A blood test hours after the Feb. 26 crash showed that Spink’s blood-alcohol level was more than double the legal limit.
An ashen Spink pleaded guilty Tuesday in Snohomish County Superior Court to two counts of vehicular homicide and two counts of vehicular assault. Under state sentencing guidelines, she faces up to 8 1/2 years in prison.
Prosecutors have agreed to recommend the low-end sentence of just a little more than six years. That decision was made partly because Spink, 26, doesn’t have any previous criminal history, Snohomish County deputy prosecutor Tobin Darrow said.
“We charged her with every possible crime and she’s taking responsibility for every possible crime,” Darrow said. “It’s obviously a terrible tragedy.”
Under state law, Spink’s sentence must fall within a range set by the state sentencing guidelines commission.
Spink hasn’t been jailed. She was allowed to remain free pending her Jan. 3 sentencing.
That seemed like just one more injustice for his family to endure, said Blair’s father, Frank Blair.
They’ve endured the changing seasons without his daughter, he said. She wasn’t there when her little sister graduated from high school. They’ve missed her on Mother’s Day and Father’s Day and during other family celebrations, Blair said.
“Now we will endure Thanksgiving with an empty spot at the table, and Sheena’s birthday, and Christmas, all while the defendant is home with her children. That to us is almost unbearable,” he said.

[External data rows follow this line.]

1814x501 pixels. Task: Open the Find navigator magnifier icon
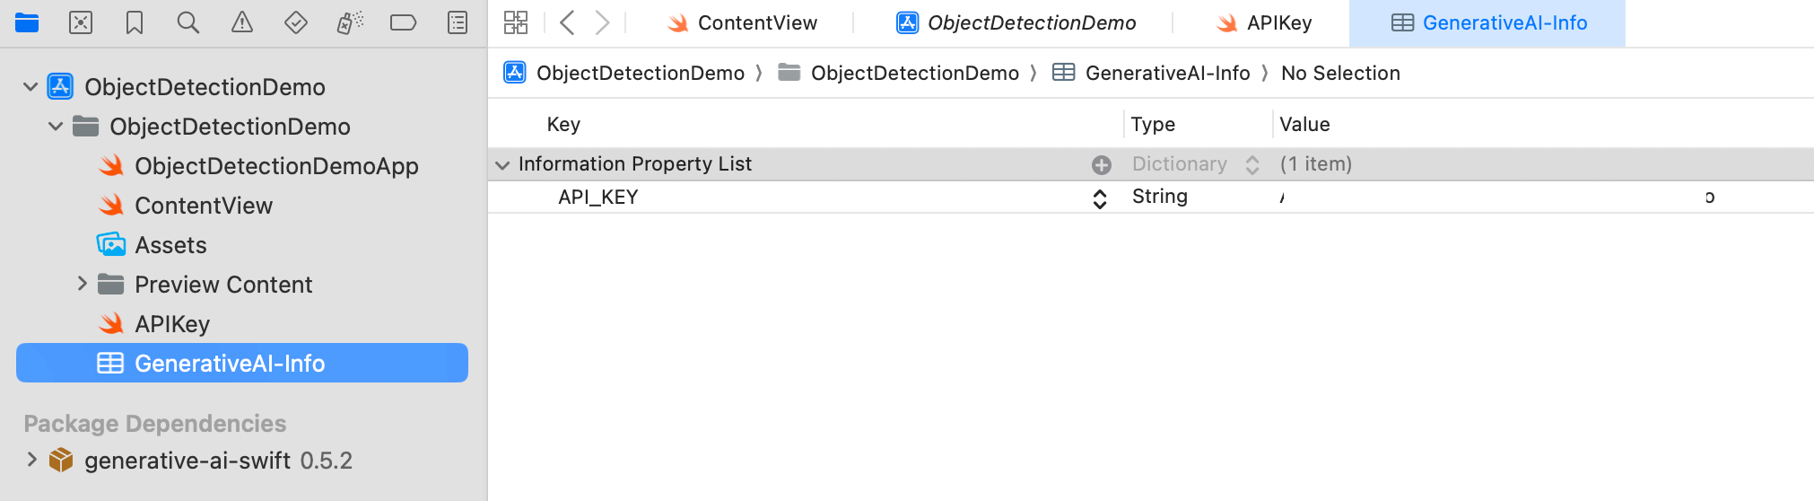(x=188, y=22)
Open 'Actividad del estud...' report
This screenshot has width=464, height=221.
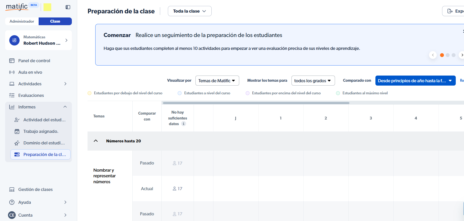[44, 120]
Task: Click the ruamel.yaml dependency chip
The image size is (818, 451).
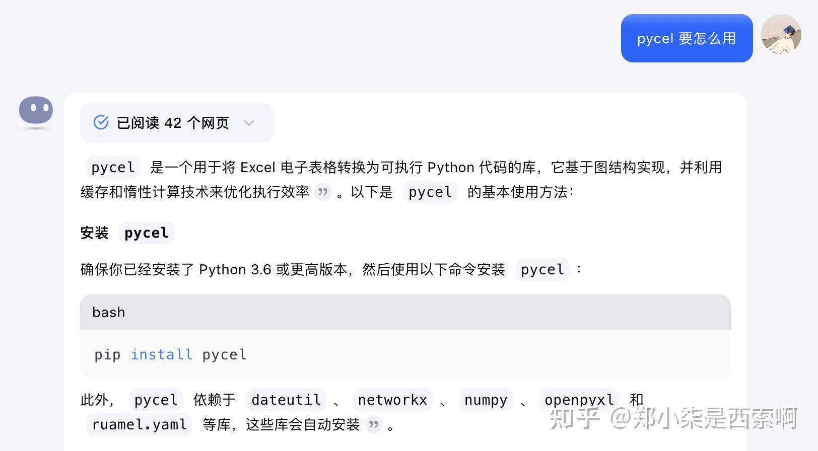Action: (139, 424)
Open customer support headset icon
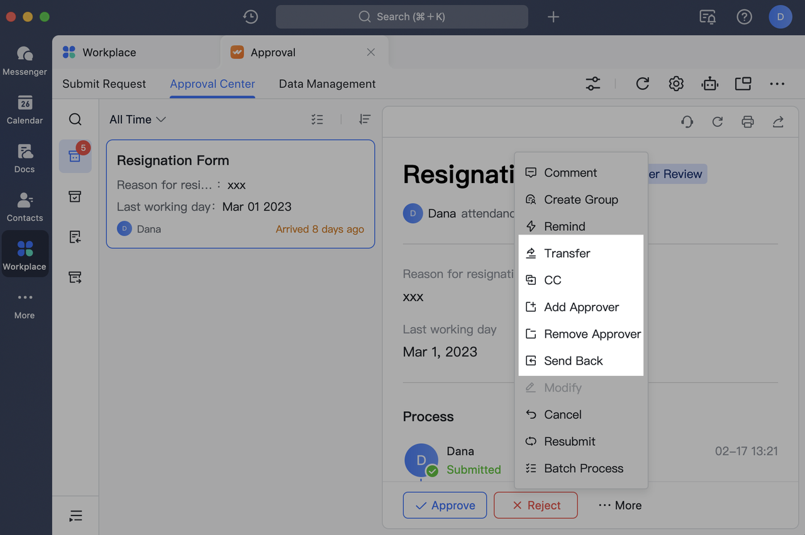This screenshot has width=805, height=535. click(x=687, y=122)
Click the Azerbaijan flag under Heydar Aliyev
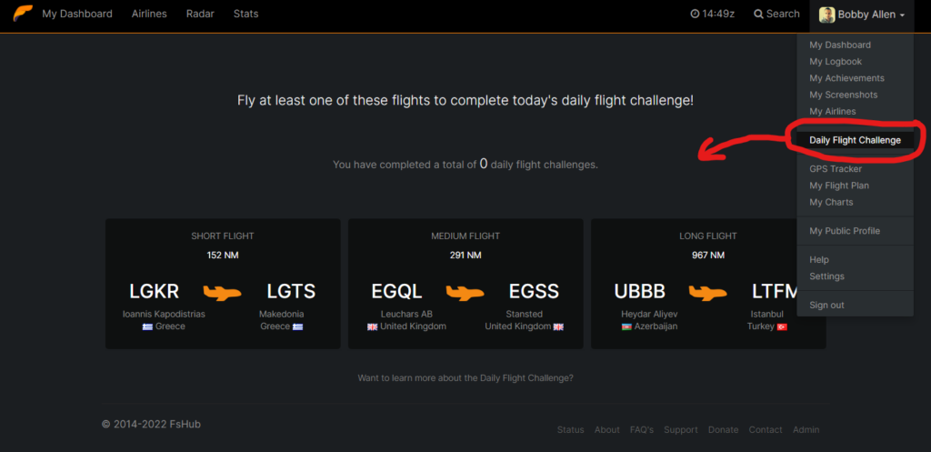This screenshot has height=452, width=931. (626, 326)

The thought that Spink could face about six years in prison also is difficult to accept, Blair said.
He and his family will do what they can to convince the judge that Spink deserves the top sentence.
About 600 people attended the young woman’s funeral. Another 300 came to mourn Ramirez. That’s nearly 1,000 people whose lives were forever changed because of Spink’s decision to drive drunk, Blair said. He expects many of those people will be writing to the judge.
Spink and a friend were headed to a bar in north Everett when they crashed. She smelled of alcohol and was stumbling and swaying at the crash scene, court papers said. She also admitted smoking marijuana earlier in the day.
If Spink had stood at the same overpass, drunk and high, but firing a gun at random resulting in the deaths of two people and injuries to two others, she’d be looking at decades in prison, Blair said.
“Because she used a car as her weapon, she may only do four or five years,” he said. “That will change.”
His family is determined to convince state lawmakers to increase the penalties for drunken drivers who hurt and kill others.
Blair and his wife also are working toward setting up a statewide foundation to offer a free ride home to anyone who is too drunk to drive.
“It’s big, I know, but Sheena had a big heart and she would have wanted us to do this,” Blair said.